--- Dataset records ---

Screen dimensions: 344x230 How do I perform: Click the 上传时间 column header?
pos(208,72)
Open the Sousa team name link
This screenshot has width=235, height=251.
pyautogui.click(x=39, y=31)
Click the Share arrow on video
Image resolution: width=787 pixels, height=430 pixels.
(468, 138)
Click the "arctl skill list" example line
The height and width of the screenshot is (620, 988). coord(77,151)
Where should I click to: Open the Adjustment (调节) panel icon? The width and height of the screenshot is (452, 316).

---

Problem - Find every line in the entries above that contains the string "screenshot", and copy each one out. Case counts.

Correct answer -
This screenshot has width=235, height=251.
The height and width of the screenshot is (620, 988). coord(77,151)
Where should I click to: Open the Adjustment (调节) panel icon? The width and height of the screenshot is (452, 316).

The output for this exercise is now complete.